#### THE PROBLEM
Everything from the line containing "You are a GUI" through the last line of the data below is to be retyped exactly, apart from the pictures.

#### DATA LISTING

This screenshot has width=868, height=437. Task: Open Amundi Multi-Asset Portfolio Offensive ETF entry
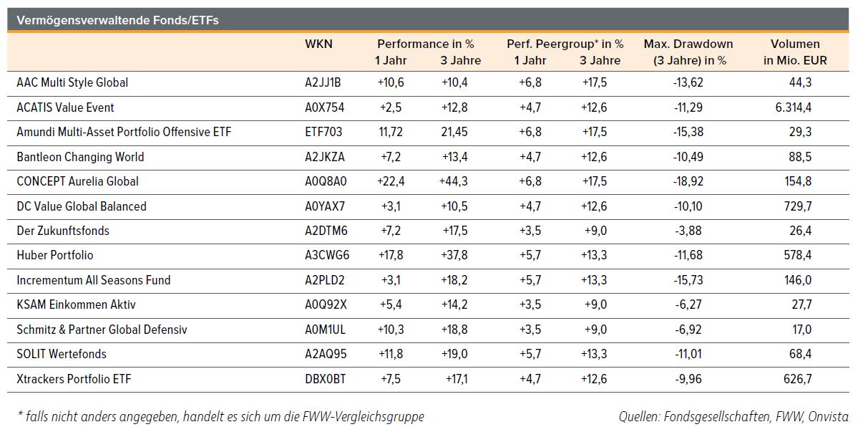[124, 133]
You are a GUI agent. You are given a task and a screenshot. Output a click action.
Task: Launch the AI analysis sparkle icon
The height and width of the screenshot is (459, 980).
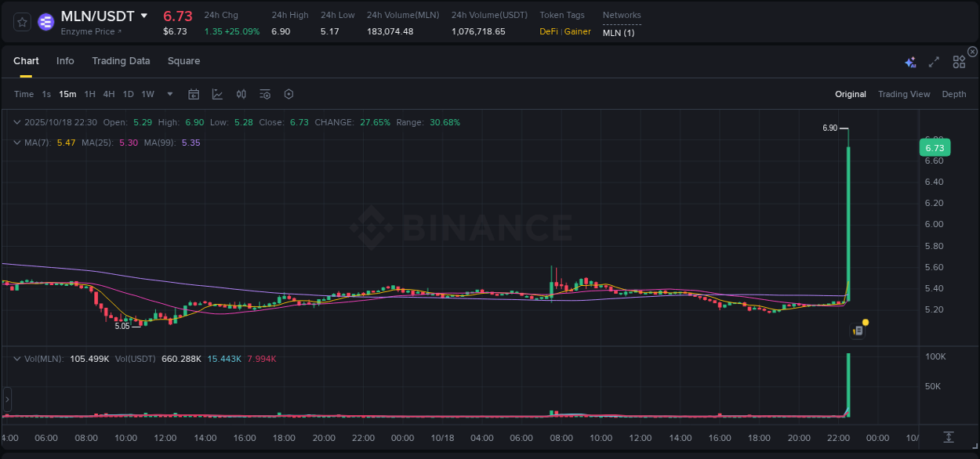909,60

#### TASK OUTPUT
You are a GUI agent. You are given a task and a screenshot. Output a click action.
Task: Launch the AI analysis sparkle icon
The height and width of the screenshot is (459, 980).
909,60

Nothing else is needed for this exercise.